What you are asked to do:
Pictures do not belong in the copy. Output exactly the lines from the one containing "Where should I" to the end of the listing below.
*** Block opens ***
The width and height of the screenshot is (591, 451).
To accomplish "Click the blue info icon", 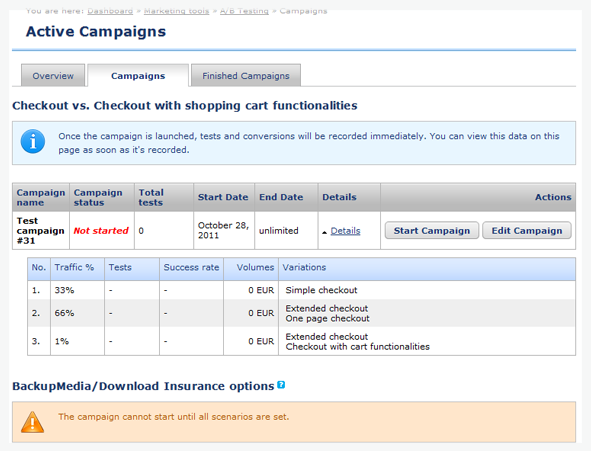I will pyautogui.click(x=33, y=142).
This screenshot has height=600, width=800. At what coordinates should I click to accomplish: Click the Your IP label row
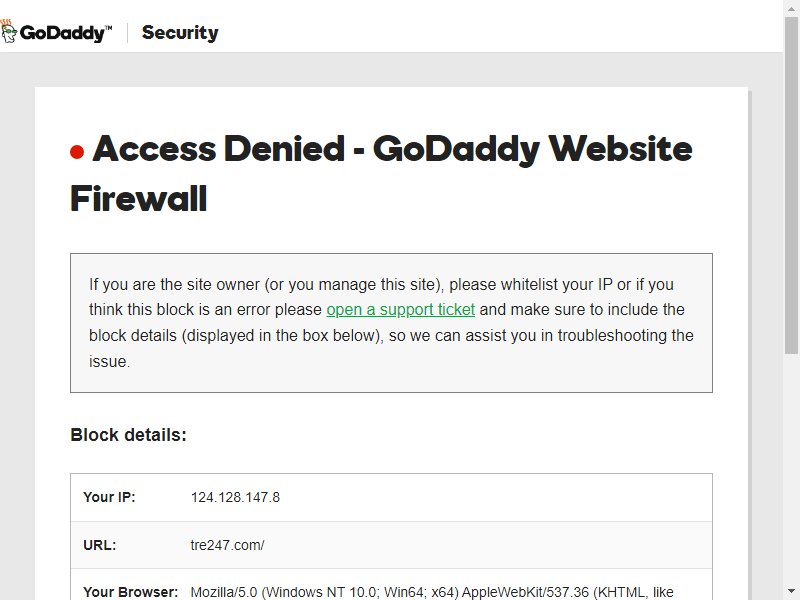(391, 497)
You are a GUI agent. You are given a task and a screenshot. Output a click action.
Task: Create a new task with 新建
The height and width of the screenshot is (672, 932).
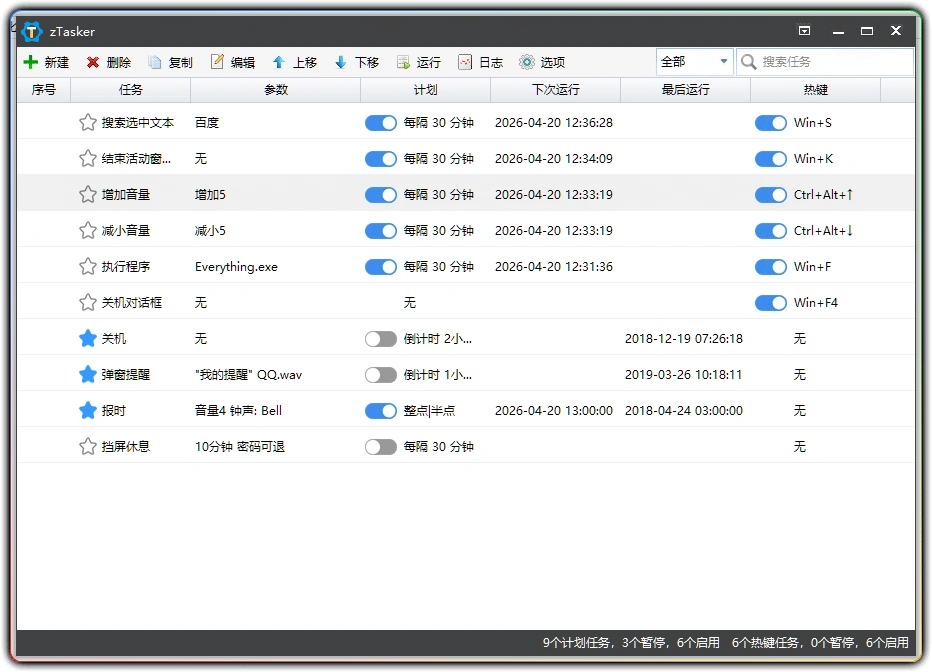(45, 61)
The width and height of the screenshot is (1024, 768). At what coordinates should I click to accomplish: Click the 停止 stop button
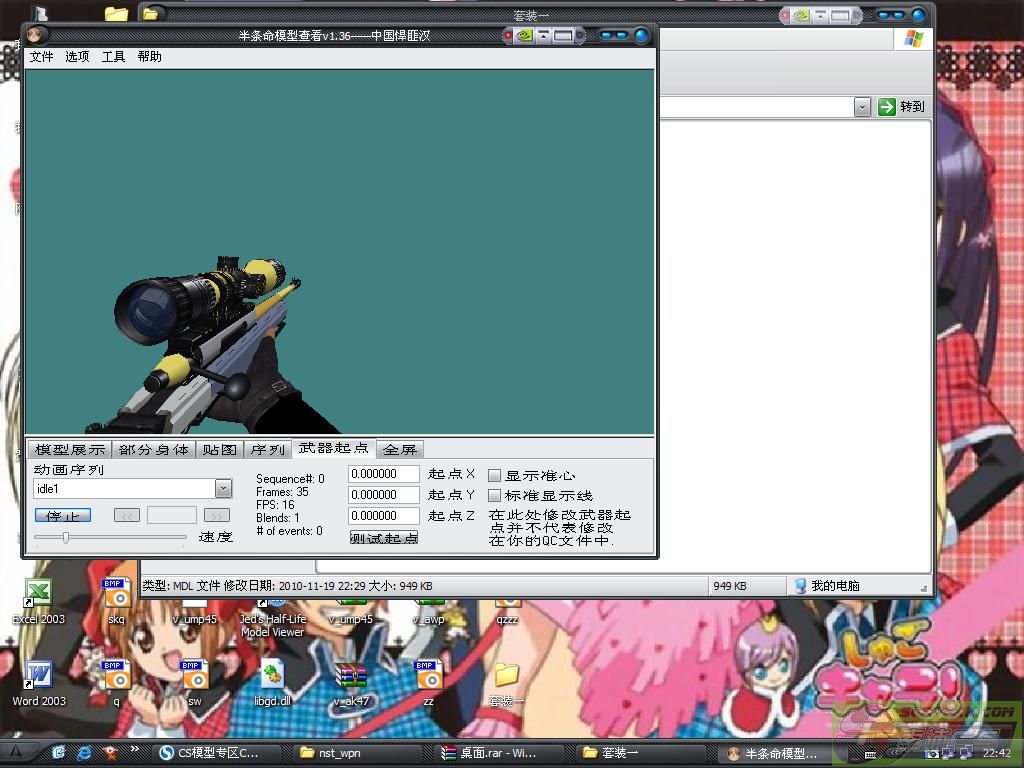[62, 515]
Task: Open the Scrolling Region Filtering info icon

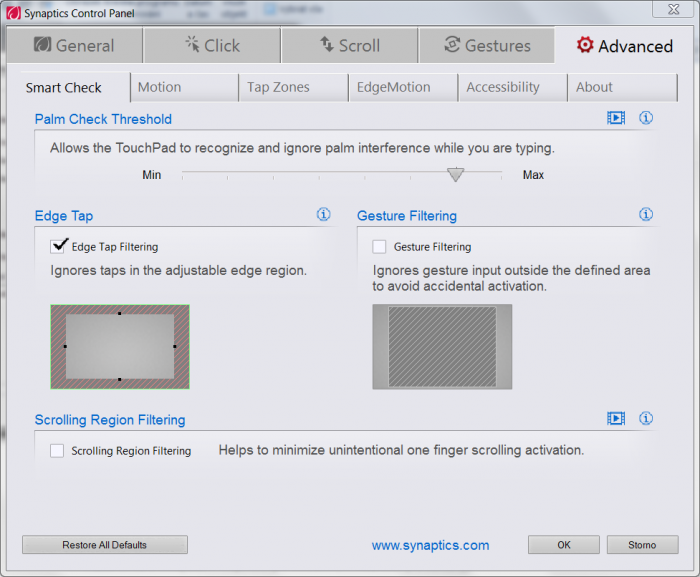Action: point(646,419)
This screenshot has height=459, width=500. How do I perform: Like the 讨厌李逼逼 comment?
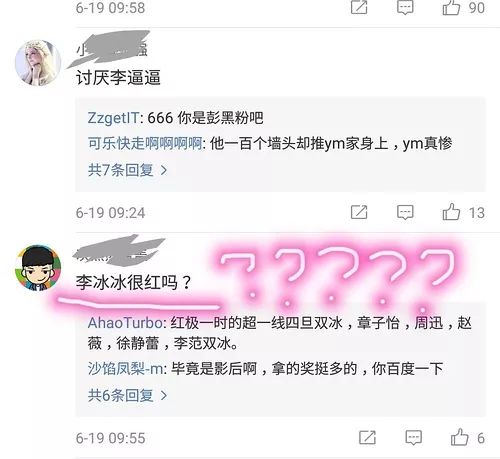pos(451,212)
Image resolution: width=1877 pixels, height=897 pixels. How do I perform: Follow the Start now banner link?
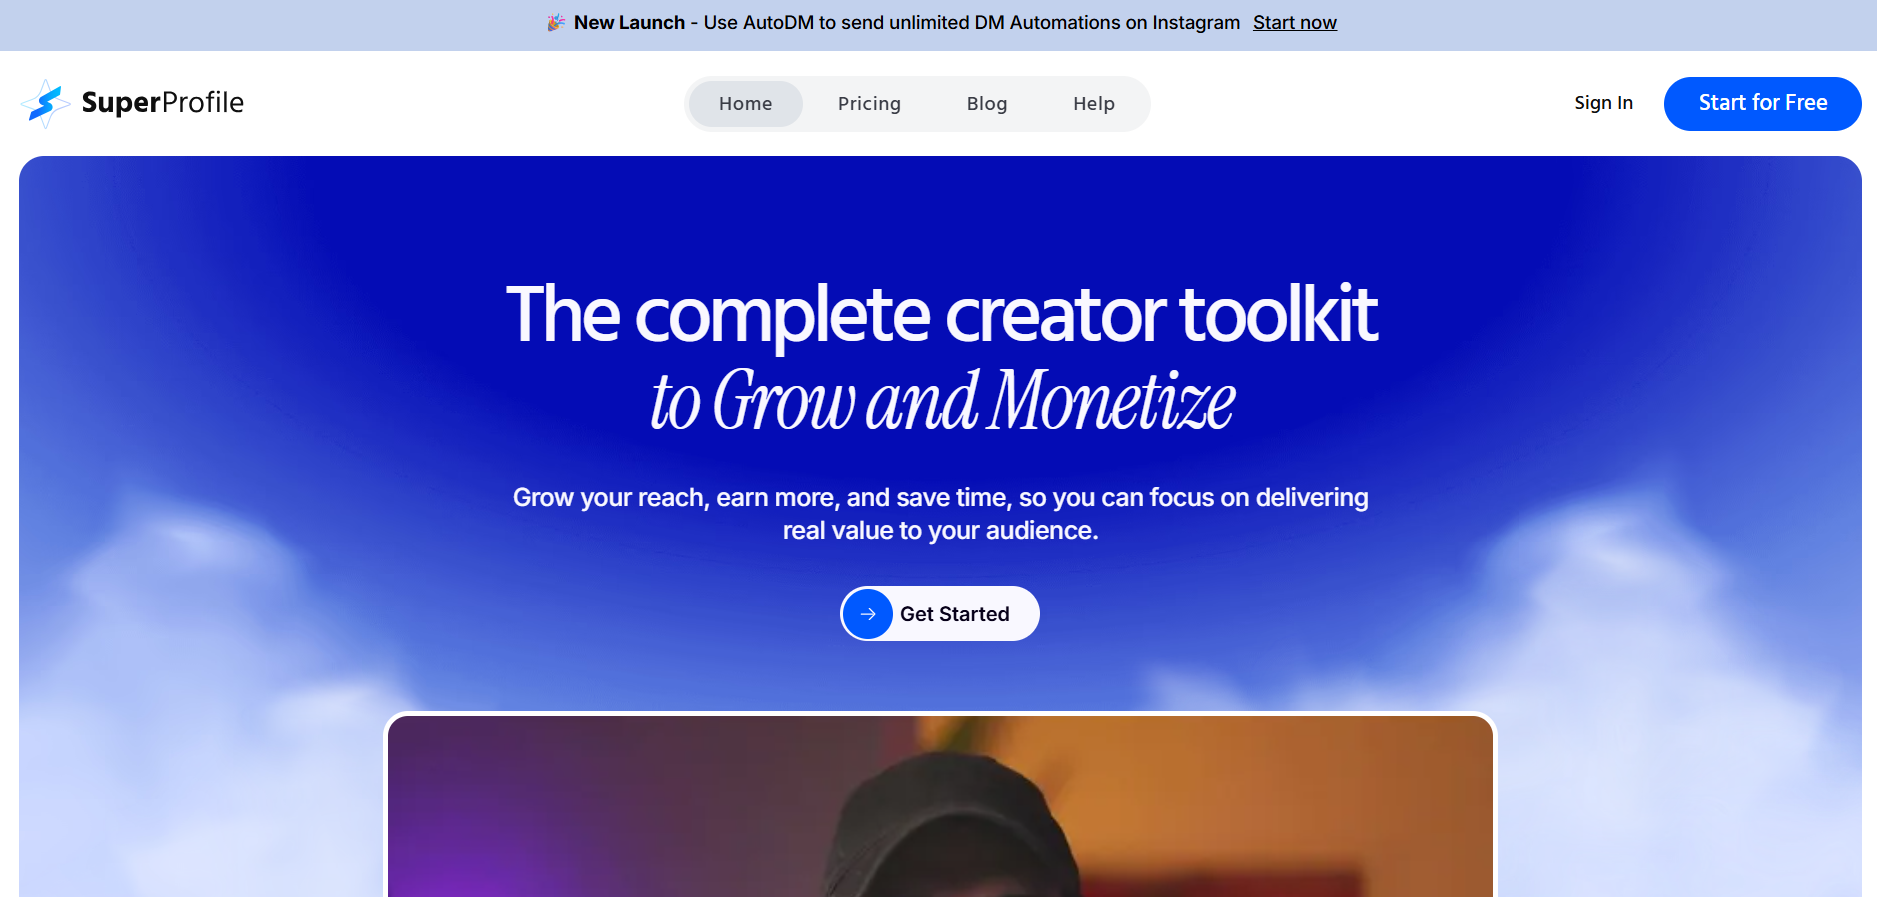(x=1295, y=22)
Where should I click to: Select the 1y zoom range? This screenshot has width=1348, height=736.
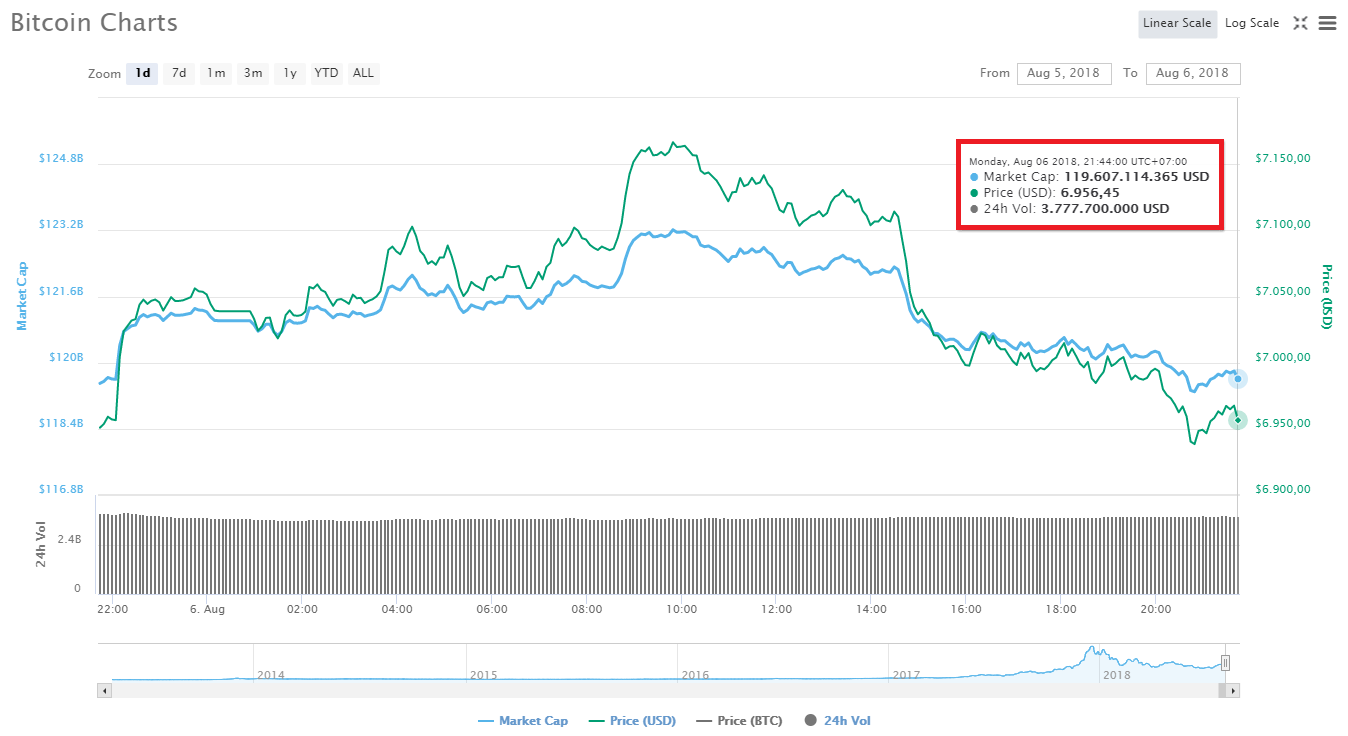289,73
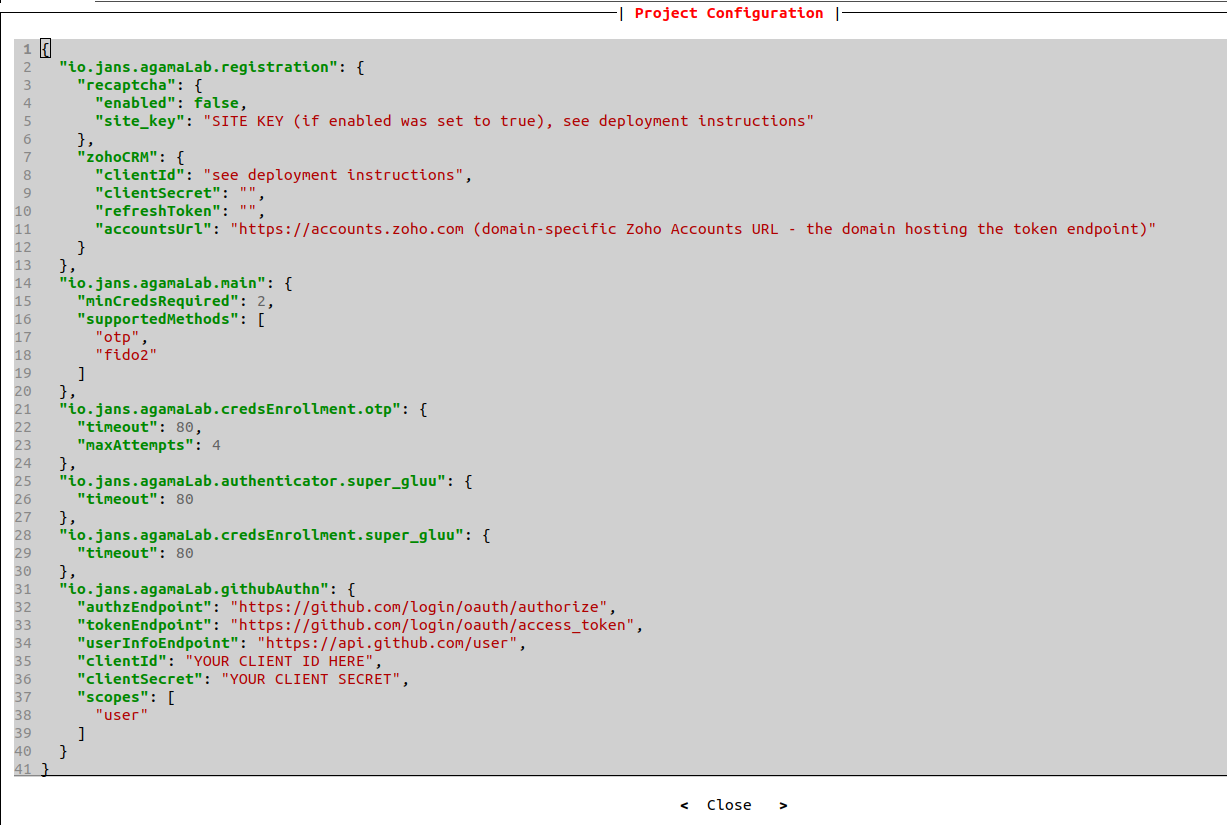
*** Block closes ***
Final answer:
Where should I click to: Select the 1y zoom range? This screenshot has width=1348, height=736.
289,73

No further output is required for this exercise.